両手で顔を上げさせれば、滴る涙が音を立てた。浅く短い呼吸が震えるが、その唇は言葉を紡がない。赤いであろうその目は、一瞬だけこちらを見て、間も無く歪み、瞼を閉じる。

昨晩見せたあの笑みの、その後に続いた穏やかな寝顔とはまるで違う。痛々しいが、致命傷には程遠い、しかし触れるには躊躇う掠り傷の様だと、他人事に思った。

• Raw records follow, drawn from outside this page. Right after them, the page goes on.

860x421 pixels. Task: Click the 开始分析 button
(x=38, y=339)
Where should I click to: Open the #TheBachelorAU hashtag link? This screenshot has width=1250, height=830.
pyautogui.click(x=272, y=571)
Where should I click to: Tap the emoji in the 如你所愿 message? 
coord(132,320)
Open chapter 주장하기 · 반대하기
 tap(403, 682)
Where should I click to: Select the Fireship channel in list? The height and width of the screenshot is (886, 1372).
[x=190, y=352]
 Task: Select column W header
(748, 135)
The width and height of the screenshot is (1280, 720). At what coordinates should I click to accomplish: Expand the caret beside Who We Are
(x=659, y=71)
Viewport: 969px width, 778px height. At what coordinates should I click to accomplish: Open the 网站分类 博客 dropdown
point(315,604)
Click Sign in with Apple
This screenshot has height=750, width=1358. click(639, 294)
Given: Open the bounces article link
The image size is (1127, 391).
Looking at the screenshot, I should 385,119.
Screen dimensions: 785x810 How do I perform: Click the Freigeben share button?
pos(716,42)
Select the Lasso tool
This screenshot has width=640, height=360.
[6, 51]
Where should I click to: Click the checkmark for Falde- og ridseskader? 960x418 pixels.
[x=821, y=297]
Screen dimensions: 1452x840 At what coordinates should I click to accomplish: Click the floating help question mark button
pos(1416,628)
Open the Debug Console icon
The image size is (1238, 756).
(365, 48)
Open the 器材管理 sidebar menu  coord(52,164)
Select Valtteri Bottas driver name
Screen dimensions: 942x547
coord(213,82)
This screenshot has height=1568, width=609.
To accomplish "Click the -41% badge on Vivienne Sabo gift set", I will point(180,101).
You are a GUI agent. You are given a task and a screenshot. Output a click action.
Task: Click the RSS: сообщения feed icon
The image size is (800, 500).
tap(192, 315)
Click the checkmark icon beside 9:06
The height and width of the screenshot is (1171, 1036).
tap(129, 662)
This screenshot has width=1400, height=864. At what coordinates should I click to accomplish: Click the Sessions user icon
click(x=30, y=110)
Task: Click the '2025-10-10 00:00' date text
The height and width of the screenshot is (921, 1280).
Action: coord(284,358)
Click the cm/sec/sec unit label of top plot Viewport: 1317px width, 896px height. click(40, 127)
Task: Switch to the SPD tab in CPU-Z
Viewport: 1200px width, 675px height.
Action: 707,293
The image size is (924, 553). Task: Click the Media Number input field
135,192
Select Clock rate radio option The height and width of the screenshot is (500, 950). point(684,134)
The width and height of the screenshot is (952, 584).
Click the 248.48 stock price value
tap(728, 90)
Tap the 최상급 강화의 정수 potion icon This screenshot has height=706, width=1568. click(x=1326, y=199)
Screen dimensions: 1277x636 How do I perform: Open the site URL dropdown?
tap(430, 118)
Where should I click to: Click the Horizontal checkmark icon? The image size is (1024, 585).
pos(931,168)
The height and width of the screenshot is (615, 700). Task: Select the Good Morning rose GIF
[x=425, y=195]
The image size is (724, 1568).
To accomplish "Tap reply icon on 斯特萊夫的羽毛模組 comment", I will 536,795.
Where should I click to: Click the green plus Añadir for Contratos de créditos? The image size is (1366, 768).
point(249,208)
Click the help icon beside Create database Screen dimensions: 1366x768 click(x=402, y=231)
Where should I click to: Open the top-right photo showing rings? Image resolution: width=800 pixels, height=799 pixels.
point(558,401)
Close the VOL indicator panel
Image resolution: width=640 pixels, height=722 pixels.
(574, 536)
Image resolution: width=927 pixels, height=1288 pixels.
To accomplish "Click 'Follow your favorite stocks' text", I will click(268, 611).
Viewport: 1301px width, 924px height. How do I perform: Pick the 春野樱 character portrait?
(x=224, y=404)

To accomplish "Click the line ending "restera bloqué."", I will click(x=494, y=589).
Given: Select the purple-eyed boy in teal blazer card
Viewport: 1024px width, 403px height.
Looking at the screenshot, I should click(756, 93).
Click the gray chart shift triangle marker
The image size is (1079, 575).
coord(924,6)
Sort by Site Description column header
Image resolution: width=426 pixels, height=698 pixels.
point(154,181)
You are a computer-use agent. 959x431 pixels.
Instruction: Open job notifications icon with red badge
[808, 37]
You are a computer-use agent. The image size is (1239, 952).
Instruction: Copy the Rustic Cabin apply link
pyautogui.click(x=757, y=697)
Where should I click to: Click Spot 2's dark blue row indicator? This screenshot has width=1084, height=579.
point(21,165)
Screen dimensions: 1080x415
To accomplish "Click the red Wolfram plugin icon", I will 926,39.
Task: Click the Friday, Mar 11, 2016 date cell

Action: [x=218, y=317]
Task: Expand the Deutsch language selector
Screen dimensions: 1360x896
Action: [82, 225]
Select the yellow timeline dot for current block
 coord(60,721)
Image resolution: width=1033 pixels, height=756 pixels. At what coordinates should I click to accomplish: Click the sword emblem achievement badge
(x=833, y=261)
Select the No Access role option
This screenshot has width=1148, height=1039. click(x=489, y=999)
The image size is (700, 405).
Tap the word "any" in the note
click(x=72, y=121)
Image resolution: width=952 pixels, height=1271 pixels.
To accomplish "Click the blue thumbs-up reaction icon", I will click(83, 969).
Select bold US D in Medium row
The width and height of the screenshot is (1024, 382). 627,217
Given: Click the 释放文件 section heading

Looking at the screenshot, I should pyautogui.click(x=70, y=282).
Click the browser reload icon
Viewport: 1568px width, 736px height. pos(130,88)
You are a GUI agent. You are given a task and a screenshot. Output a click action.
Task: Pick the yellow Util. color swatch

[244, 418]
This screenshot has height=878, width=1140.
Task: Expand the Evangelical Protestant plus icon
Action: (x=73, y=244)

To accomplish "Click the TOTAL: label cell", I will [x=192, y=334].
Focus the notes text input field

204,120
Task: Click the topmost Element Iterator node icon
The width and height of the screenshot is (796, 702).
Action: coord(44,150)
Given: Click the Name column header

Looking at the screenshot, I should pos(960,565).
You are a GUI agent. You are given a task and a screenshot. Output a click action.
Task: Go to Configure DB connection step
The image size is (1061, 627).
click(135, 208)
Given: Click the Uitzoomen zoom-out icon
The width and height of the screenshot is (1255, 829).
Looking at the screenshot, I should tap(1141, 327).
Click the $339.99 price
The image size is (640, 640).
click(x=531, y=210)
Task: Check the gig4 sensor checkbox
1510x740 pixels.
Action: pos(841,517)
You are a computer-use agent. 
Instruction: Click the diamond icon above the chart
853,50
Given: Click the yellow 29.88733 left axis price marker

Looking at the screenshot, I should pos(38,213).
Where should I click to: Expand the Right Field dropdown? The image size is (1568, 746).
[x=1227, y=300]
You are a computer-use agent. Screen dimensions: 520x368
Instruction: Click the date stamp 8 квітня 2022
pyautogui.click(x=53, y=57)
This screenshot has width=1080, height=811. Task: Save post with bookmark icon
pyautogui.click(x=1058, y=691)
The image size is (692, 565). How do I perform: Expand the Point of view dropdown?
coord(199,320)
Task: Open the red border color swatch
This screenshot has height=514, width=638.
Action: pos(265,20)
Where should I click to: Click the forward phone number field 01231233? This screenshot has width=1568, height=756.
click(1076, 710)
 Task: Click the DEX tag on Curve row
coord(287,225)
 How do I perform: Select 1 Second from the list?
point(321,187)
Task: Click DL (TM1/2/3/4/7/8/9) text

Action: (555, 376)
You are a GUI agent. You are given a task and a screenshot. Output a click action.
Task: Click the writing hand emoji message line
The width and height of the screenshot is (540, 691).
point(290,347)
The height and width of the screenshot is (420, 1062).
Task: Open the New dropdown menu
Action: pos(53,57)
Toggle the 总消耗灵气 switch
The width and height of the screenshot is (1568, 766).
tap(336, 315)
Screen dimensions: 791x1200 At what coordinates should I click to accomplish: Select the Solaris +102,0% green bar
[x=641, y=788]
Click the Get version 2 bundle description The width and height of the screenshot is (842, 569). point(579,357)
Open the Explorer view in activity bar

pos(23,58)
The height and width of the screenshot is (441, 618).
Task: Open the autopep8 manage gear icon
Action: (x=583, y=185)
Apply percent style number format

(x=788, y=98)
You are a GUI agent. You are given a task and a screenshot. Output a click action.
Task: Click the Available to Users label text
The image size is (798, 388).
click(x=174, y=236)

あまりに極端な様子の変化に、心当たりなど当然ない。だが、どうした、何があったと、たった一言を訊くことができない。どうにも踏み込み難い危うさに、二の足を踏む。まさか竦んでいるのか、この俺が。



「帰るぞ。」



立ち上がろうともしない少女を、いつかのように担ぎ上げて、城へと戻る。壁と共にすっかり修繕されたトモエの部屋だが、今一晩は捨て置こう。昨晩同様、自室のベッドに放り投げ、肌掛けを頭まで被せた。



「休め。」



離れたソファーに腰を据え、布越しの啜り泣きをBGMに飲み直す。結局、何も訊くことはできなかった。後悔に似た気持ちを引き摺ったまま、過ごす夜はいつになく長い。

一晩眠れば落ち着くだろう。
そう思えど、放っておくことも、隣に滑り込むこともできず、祈るように只、朝を願う。